START DATA EXCERPTS
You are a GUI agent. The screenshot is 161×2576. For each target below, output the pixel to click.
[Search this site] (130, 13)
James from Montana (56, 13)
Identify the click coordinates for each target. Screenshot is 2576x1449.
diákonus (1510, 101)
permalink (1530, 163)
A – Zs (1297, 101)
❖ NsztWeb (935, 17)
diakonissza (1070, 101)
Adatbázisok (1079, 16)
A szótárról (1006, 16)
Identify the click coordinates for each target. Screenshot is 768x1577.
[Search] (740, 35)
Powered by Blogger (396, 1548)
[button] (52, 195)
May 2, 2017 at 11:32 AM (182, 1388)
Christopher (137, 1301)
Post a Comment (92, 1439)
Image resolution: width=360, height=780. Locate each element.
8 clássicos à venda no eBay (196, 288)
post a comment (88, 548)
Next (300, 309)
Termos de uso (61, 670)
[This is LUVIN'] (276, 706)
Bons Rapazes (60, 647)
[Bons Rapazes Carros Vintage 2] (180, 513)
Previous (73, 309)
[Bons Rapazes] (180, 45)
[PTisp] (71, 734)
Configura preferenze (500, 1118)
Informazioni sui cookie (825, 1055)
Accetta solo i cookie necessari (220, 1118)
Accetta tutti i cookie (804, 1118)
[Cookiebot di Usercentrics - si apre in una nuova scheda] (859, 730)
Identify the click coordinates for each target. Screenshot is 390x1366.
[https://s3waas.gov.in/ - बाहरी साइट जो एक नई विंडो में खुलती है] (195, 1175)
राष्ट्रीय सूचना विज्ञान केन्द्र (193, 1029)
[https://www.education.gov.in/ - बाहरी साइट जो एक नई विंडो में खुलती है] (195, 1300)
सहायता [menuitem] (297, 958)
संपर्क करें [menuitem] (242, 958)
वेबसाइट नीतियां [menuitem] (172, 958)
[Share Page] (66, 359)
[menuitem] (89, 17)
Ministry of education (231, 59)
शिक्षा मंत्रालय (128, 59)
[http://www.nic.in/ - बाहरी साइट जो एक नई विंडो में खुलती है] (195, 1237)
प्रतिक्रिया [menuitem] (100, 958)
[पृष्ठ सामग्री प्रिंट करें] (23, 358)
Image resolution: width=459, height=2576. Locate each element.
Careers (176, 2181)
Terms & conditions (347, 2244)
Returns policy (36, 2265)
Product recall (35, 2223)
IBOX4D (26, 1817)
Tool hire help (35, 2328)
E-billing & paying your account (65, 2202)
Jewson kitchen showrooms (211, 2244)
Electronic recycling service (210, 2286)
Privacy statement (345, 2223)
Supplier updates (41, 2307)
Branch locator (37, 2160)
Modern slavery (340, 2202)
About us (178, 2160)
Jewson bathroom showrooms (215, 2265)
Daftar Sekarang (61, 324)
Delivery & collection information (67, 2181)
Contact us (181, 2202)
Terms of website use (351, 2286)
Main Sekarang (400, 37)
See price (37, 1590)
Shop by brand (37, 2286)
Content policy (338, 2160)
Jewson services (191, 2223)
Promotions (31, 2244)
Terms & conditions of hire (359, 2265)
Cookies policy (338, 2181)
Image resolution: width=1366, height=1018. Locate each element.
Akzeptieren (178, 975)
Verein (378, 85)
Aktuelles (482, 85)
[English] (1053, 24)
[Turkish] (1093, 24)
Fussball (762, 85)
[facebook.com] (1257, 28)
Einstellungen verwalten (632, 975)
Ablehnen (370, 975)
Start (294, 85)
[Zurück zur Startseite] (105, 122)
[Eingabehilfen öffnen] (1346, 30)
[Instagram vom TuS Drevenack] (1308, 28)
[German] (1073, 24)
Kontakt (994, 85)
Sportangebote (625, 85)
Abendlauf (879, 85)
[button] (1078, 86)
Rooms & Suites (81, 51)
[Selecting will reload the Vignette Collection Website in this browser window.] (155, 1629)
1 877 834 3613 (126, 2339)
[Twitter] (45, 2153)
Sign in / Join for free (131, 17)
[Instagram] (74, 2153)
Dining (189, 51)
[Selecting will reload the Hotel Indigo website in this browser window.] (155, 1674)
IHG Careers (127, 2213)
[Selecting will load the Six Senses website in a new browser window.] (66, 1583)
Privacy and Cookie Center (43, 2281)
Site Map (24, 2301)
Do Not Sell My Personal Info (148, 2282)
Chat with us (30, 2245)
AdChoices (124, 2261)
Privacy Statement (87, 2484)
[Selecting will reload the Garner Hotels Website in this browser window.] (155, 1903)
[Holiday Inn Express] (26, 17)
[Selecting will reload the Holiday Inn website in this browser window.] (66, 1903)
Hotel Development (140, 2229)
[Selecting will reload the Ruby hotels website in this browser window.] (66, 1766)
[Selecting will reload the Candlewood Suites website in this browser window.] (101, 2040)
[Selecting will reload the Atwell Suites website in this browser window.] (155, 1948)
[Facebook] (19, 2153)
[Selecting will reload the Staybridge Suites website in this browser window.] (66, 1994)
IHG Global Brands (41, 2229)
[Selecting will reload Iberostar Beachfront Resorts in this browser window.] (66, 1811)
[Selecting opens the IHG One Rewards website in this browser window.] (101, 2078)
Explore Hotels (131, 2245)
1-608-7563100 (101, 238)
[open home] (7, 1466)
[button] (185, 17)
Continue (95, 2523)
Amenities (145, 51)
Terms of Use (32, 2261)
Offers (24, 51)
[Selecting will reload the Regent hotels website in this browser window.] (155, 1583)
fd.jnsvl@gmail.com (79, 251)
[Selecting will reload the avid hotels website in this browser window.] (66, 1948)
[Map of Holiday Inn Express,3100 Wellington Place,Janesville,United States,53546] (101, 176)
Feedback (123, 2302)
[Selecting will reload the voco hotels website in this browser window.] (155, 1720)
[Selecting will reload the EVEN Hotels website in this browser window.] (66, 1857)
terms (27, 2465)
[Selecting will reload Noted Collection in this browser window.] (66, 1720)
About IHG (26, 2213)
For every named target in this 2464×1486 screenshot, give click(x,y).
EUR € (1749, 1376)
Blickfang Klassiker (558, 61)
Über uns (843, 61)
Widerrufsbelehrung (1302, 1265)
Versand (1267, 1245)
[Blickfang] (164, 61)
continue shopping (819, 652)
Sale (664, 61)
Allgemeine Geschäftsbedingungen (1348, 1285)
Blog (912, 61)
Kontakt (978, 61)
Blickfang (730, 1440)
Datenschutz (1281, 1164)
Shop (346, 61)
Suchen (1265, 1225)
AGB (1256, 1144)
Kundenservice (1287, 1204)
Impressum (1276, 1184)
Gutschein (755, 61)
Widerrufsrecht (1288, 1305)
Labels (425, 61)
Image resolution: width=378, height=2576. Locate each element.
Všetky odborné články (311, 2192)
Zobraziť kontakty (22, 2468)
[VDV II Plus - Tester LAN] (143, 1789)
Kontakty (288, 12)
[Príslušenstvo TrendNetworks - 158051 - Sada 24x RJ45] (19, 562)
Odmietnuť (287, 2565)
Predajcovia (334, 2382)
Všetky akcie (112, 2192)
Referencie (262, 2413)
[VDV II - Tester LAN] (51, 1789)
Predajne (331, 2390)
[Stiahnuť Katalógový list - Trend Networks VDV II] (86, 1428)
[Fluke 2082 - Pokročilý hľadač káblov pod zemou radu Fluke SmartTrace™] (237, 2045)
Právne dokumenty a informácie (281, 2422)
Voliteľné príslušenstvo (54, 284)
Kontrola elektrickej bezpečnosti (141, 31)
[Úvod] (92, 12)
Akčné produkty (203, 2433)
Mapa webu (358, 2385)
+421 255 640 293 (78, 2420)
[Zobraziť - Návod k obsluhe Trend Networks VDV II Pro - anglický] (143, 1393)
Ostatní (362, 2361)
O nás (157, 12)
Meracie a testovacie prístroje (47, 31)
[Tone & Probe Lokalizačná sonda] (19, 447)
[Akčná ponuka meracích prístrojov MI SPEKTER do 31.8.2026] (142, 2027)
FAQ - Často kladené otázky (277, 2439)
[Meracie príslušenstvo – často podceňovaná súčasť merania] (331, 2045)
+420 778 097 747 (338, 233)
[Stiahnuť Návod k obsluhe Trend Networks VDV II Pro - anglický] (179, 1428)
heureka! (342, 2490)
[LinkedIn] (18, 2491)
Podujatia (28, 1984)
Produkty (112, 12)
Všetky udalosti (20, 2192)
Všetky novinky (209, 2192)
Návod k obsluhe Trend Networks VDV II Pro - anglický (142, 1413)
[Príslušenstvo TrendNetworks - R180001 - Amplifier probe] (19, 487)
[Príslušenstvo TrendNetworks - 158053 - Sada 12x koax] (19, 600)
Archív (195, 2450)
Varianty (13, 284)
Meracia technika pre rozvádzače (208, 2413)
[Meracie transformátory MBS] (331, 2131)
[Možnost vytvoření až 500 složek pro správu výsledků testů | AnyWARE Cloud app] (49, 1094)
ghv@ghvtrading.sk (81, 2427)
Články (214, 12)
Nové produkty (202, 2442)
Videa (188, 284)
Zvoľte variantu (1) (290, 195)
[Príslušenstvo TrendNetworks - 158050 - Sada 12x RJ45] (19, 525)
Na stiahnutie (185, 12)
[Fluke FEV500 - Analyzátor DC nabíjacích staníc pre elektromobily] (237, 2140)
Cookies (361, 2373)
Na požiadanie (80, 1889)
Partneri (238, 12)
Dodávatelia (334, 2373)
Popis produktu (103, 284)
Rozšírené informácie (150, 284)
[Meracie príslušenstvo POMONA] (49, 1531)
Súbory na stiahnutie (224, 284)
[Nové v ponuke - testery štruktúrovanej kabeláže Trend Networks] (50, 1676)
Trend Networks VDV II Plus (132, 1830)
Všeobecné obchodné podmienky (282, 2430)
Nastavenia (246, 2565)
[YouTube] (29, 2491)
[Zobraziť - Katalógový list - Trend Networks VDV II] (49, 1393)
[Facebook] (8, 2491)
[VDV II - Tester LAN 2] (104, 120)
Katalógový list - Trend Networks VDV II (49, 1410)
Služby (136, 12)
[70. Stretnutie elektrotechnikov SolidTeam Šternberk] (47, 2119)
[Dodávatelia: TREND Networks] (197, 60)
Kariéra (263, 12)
END DATA EXCERPTS
## TASK BRIEF
Among the records above, determine how many lines contain "Instagram", then report the number only.

## RESPONSE TO THIS TASK
2